■ **TEXT BLOCK**:
┌──

For Wairarapa’s Marcus Daniell, it’s been an emotional time since winning the Olympics men’s doubles bronze medal with Michael Venus on Friday night.

The bronze is New Zealand’s first tennis medal [Anthony Wilding won a bronze medal in the indoor singles at the 1912 Stockholm Olympics representing Australasia].

It is also Wairarapa’s third Olympics medal, after Tinks Pottinger’s eventing team bronze at the 1988 Seoul games and Shakira Baker’s silver in the women’s rugby sevens at Rio in 2016.

“Anthony is New Zealand’s best-ever player, so to be following in his footsteps 100 or so years later is completely surreal, and to be Wairarapa’s third ever medallist has a similar tone,” Daniell said.

“I’m a proud Kiwi and proud to be from Wairarapa. It’s very special thinking about sharing this medal and this moment with everyone from home.”

Marcus Daniell and Michael Venus after winning the bronze medal match against Americans Tennys Sandgren and Austin Krajicek.

Daniell and Venus went into the bronze medal match on the back of a heavy straight sets loss to Croatian pair Marin Cilic and Ivan Dodig.

└──

■ **STATED GOAL 1**:
In the article about Marcus Daniell's Olympic bronze, why does Daniell say that following in Anthony Wilding's footsteps feels completely surreal?
■ **STATED GOAL 2**:
Reproduce the stretch of the Daniell bronze medal article from "Marcus Daniell and" through "and Ivan Dodig.".

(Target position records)
┌──

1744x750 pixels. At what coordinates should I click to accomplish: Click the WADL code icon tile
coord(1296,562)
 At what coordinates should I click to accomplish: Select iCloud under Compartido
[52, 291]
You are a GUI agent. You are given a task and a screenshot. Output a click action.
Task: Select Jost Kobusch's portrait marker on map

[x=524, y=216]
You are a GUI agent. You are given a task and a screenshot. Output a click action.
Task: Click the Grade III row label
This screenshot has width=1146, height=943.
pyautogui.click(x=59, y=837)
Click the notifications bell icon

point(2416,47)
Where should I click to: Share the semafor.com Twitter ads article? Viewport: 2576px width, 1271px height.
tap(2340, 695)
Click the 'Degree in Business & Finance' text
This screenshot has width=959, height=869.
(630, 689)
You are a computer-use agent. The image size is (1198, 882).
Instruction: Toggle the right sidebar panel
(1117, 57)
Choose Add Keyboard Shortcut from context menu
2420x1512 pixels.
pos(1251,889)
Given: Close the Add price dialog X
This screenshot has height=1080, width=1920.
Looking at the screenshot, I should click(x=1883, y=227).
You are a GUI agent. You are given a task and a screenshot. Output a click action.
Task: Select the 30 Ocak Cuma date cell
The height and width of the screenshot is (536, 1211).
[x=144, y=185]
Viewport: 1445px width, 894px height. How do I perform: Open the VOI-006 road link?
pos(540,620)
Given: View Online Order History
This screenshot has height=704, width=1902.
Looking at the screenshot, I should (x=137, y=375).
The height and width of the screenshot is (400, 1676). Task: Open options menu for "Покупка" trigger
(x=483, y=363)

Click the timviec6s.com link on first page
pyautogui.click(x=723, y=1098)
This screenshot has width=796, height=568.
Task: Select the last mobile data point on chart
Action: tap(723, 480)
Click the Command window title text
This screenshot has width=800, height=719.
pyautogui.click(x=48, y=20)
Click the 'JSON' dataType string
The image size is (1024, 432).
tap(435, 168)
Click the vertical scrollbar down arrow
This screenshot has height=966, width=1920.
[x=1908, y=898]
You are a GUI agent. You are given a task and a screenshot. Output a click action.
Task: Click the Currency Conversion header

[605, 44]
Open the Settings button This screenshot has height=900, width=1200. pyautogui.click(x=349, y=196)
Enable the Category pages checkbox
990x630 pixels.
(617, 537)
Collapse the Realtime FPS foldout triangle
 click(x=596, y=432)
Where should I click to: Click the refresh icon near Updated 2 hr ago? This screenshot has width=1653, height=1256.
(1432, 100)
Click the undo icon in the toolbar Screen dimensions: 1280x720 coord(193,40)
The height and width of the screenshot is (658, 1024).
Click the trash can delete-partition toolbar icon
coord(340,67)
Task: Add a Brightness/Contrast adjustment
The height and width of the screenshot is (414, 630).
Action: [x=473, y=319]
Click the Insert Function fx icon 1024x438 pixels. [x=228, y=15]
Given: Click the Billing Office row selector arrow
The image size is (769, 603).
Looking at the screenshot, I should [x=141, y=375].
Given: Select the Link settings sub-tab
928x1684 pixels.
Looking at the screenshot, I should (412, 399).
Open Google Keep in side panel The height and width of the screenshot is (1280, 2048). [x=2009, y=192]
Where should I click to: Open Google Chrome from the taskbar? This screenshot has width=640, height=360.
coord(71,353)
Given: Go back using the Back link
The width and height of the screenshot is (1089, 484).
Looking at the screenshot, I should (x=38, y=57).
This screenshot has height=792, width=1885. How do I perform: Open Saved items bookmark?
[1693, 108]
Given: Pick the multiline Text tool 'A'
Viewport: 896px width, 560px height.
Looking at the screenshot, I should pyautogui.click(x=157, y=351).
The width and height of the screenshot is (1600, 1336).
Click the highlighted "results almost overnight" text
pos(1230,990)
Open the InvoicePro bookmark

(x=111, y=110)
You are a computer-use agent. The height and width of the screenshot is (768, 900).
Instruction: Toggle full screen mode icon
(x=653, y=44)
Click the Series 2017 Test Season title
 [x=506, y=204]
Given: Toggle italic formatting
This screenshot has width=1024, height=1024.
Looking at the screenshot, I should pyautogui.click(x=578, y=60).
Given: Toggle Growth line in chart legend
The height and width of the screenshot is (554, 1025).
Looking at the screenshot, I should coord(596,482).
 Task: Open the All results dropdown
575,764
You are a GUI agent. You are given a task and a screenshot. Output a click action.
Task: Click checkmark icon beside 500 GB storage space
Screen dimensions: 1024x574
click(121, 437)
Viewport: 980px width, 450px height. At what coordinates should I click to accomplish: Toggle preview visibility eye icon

└──

■ **TASK RESULT 1**:
He calls it surreal because Anthony Wilding is New Zealand's best-ever player. Daniell is following in his footsteps about 100 years later.

■ **TASK RESULT 2**:
Marcus Daniell and Michael Venus after winning the bronze medal match against Americans Tennys Sandgren and Austin Krajicek.

Daniell and Venus went into the bronze medal match on the back of a heavy straight sets loss to Croatian pair Marin Cilic and Ivan Dodig.